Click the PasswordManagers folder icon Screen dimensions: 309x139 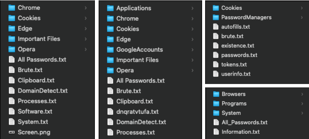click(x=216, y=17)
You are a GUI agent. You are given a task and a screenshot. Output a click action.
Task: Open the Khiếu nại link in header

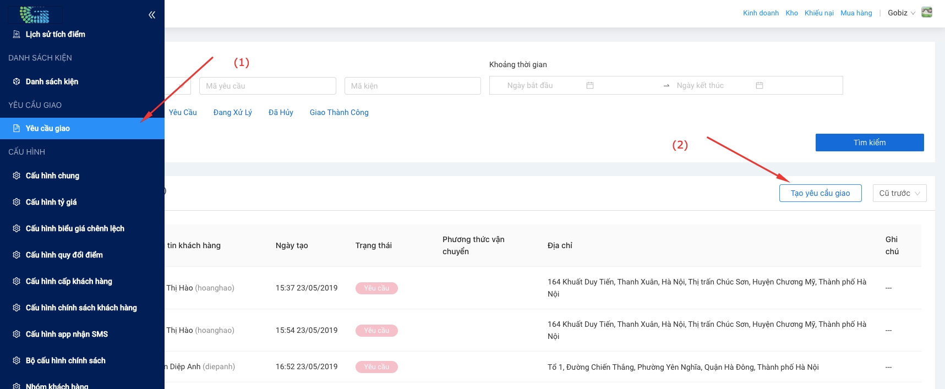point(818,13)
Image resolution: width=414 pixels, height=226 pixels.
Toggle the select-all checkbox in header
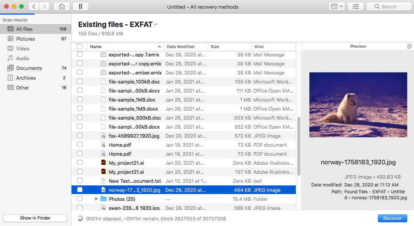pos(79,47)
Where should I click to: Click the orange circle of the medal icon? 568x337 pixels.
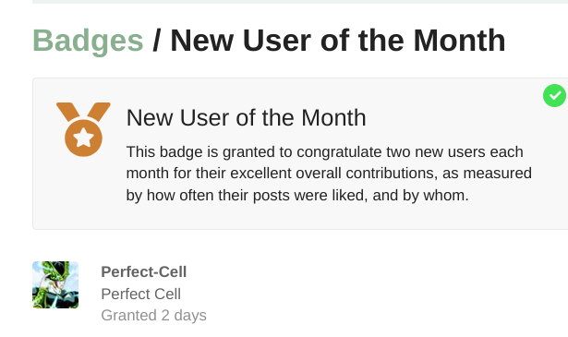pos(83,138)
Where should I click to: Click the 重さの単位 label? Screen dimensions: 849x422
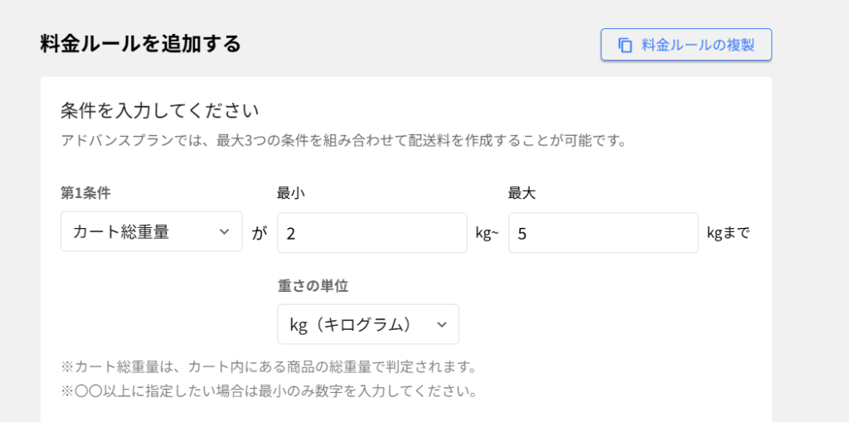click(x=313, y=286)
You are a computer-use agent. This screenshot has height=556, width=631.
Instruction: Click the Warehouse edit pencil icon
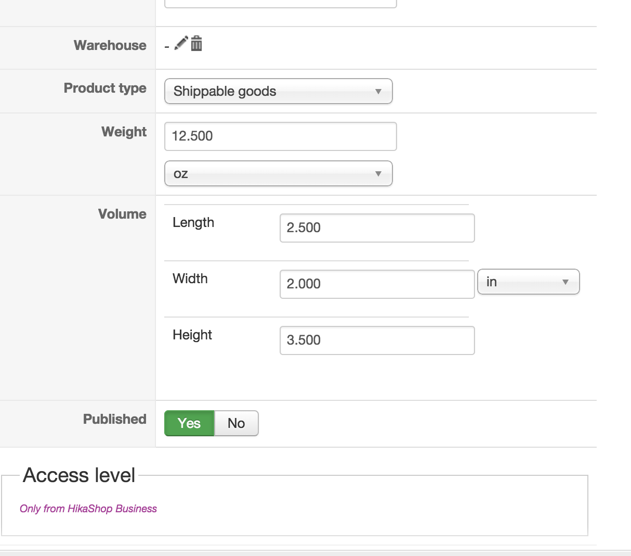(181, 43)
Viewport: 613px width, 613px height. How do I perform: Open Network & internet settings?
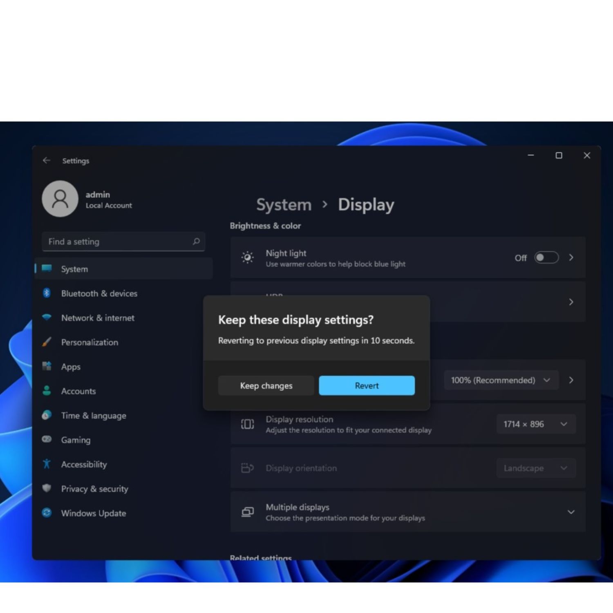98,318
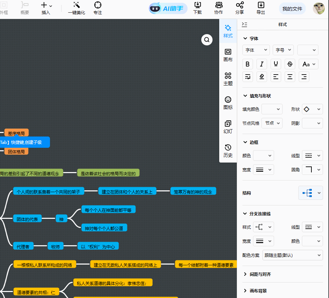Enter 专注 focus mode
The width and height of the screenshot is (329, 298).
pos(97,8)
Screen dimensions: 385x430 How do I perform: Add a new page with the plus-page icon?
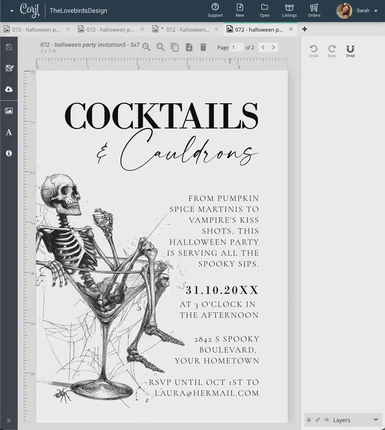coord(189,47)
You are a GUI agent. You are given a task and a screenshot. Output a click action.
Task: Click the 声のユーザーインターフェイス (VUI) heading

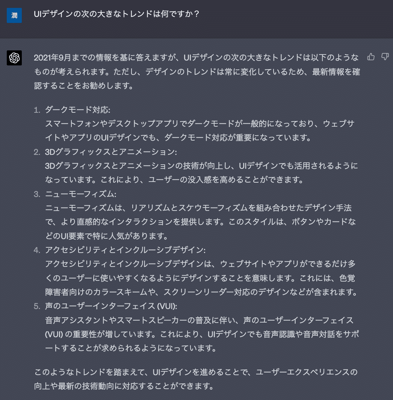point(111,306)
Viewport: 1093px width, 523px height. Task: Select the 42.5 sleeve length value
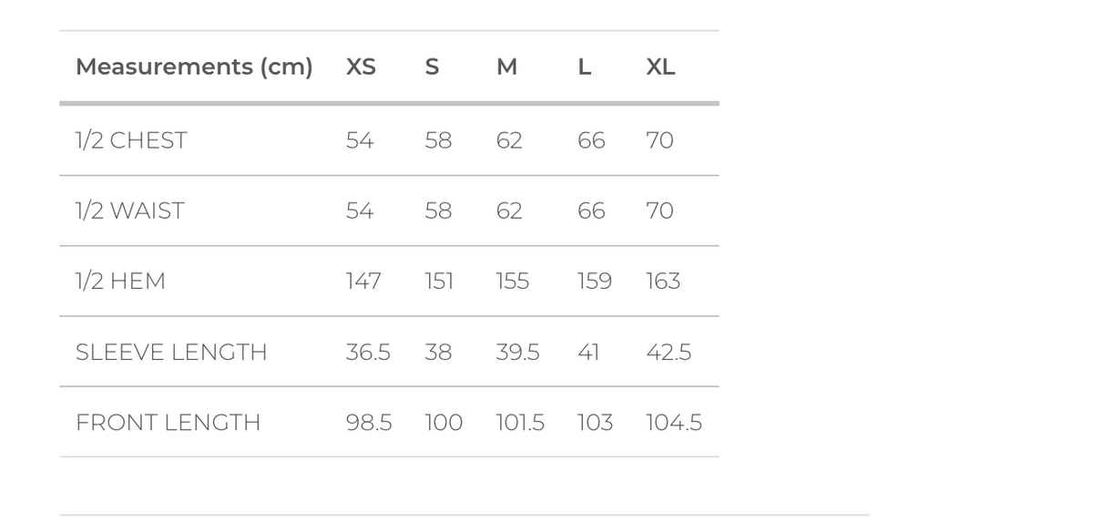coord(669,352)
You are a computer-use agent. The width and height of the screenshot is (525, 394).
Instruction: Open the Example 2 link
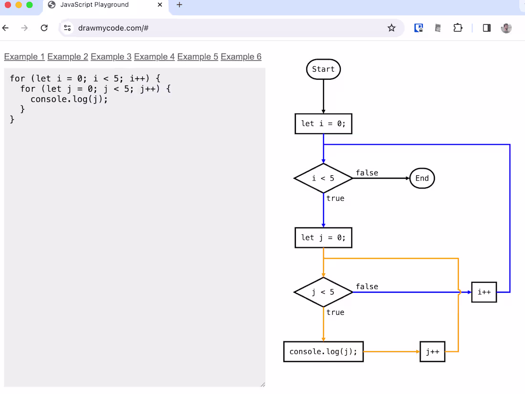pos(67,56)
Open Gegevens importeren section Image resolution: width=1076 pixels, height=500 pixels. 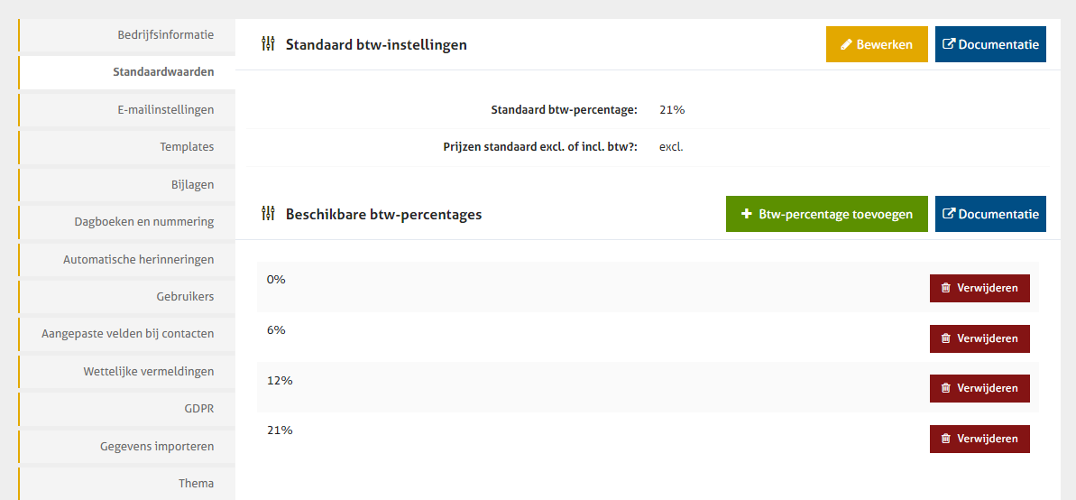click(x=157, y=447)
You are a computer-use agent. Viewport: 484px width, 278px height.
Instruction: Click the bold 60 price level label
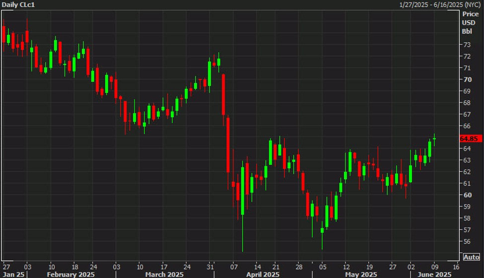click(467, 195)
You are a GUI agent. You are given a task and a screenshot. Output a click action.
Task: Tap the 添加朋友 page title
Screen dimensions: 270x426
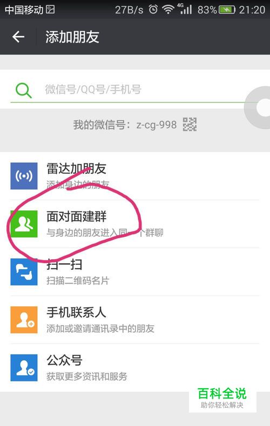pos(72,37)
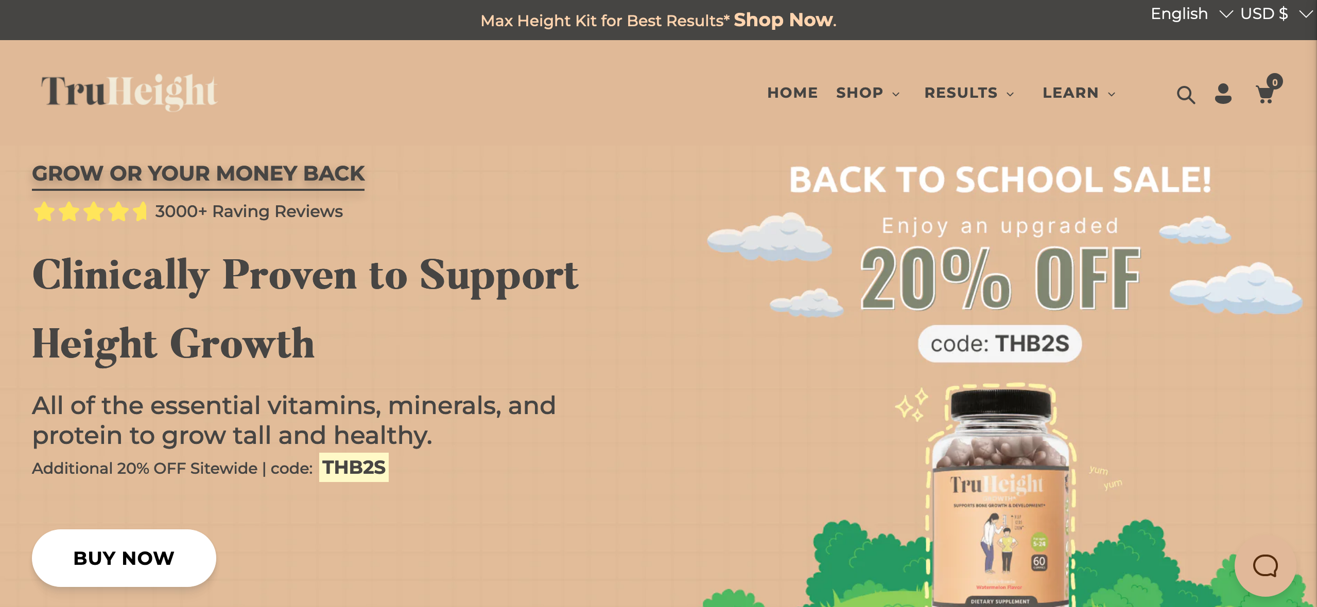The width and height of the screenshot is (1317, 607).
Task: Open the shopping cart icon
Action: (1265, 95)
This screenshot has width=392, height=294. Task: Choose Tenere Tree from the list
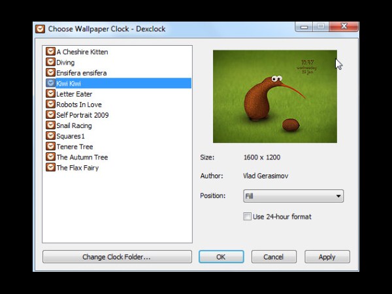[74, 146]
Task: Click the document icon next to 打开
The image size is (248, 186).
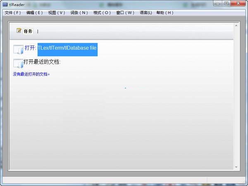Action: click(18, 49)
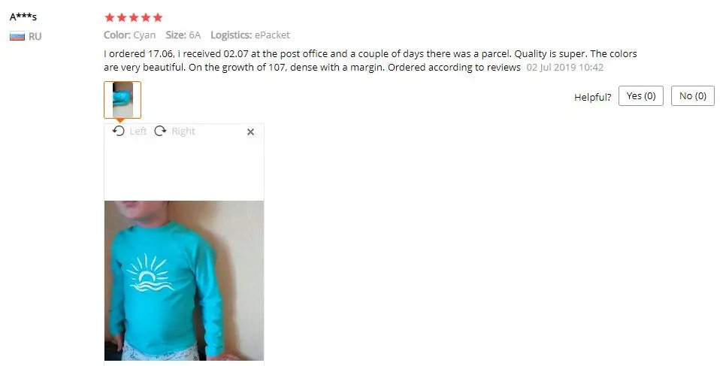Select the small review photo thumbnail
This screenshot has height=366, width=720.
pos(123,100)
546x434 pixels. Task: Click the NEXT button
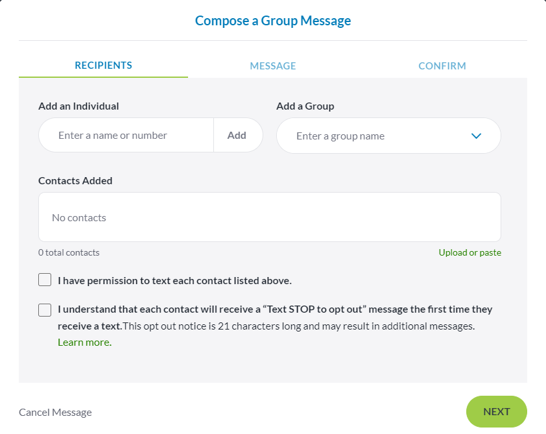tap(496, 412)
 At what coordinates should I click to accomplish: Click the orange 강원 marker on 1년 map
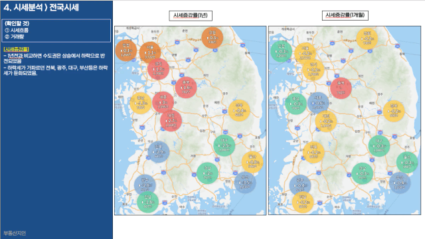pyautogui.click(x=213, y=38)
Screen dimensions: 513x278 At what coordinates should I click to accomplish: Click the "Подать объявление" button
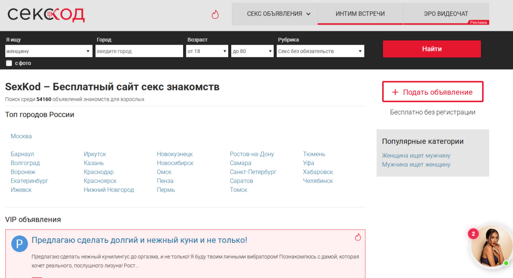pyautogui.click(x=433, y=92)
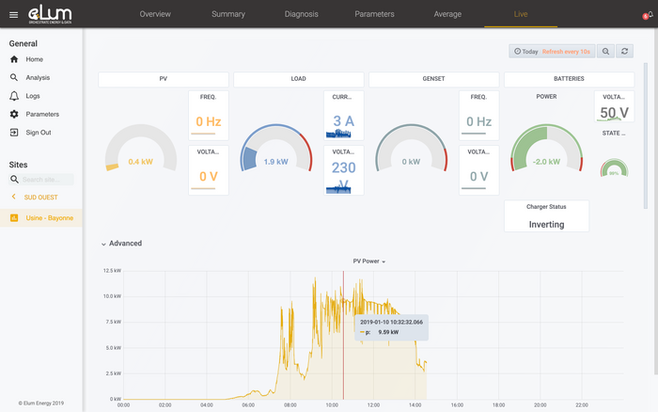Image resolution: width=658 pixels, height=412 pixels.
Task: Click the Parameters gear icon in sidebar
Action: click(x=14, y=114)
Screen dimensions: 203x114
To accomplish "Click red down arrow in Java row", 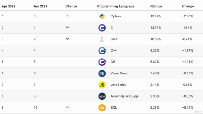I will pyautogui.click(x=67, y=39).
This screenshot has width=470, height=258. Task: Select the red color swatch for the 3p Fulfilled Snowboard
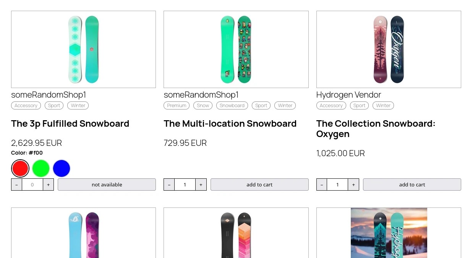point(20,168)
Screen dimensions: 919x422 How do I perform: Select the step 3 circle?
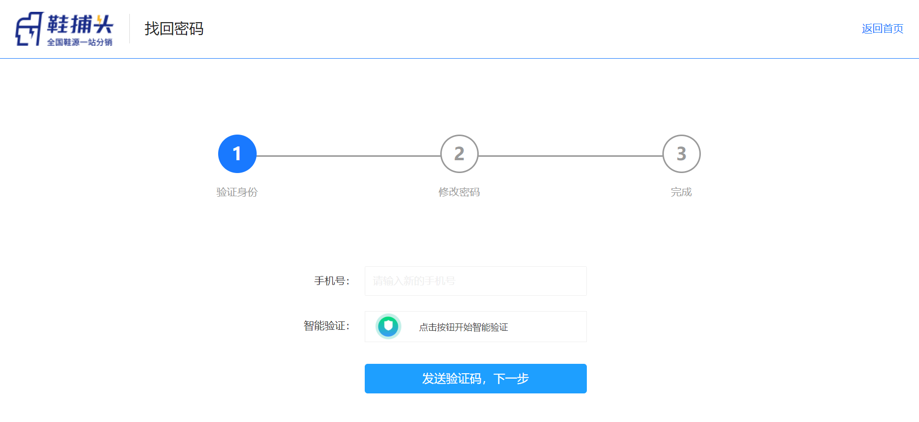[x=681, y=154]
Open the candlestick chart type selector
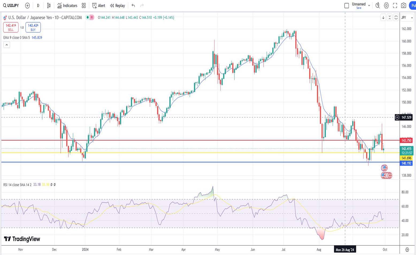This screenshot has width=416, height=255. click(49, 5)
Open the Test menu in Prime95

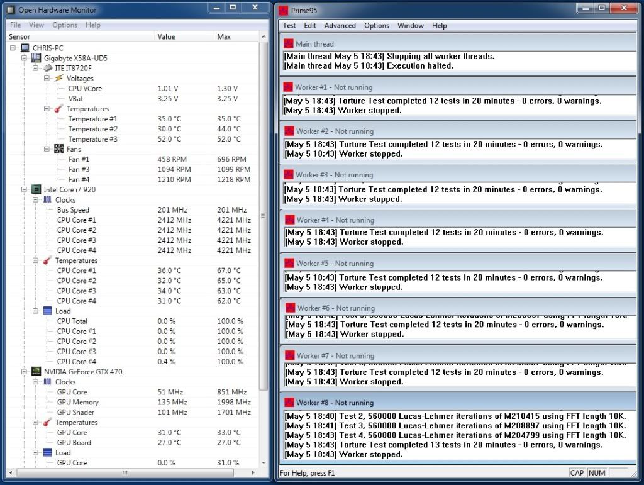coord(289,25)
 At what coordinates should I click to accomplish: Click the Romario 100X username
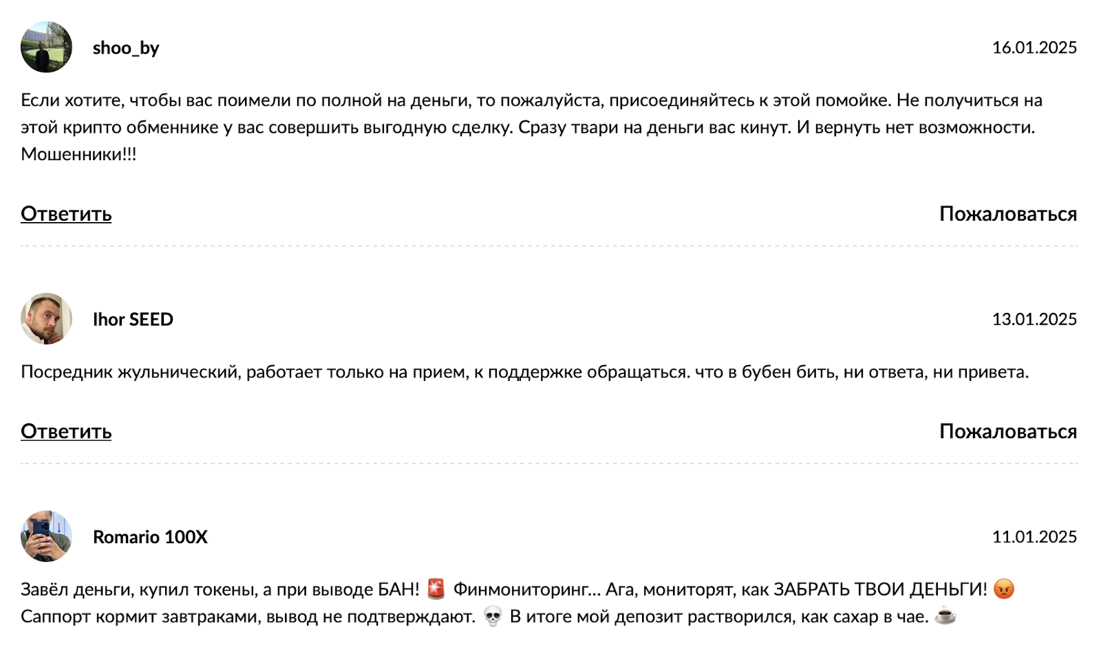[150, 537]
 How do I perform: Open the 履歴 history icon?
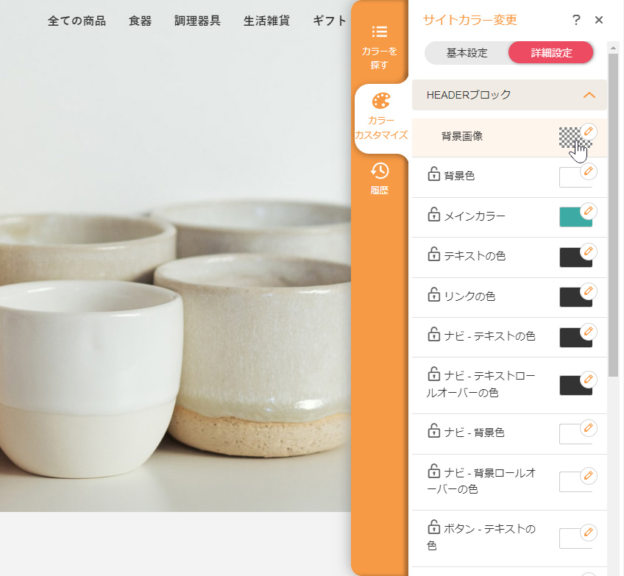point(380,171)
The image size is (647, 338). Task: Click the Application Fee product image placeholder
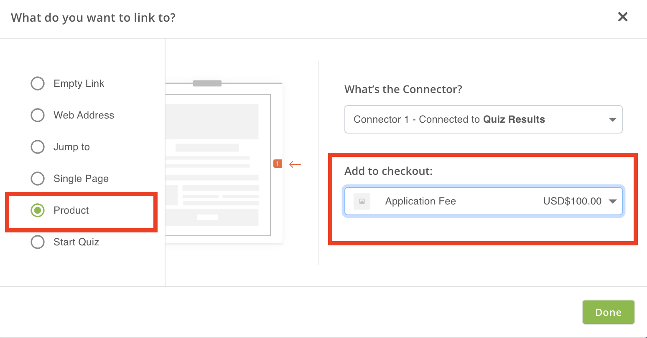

━━━━━━━━━━━━━━━━━━━━

Whenever a line of the data above includes the word "computer", copy that line.

WRITTEN REPLY:
You are a computer-use agent. This screenshot has height=556, width=631.
You are a computer-use agent. The width and height of the screenshot is (525, 394).
You are a computer-use agent. Viewport: 484px width, 278px height.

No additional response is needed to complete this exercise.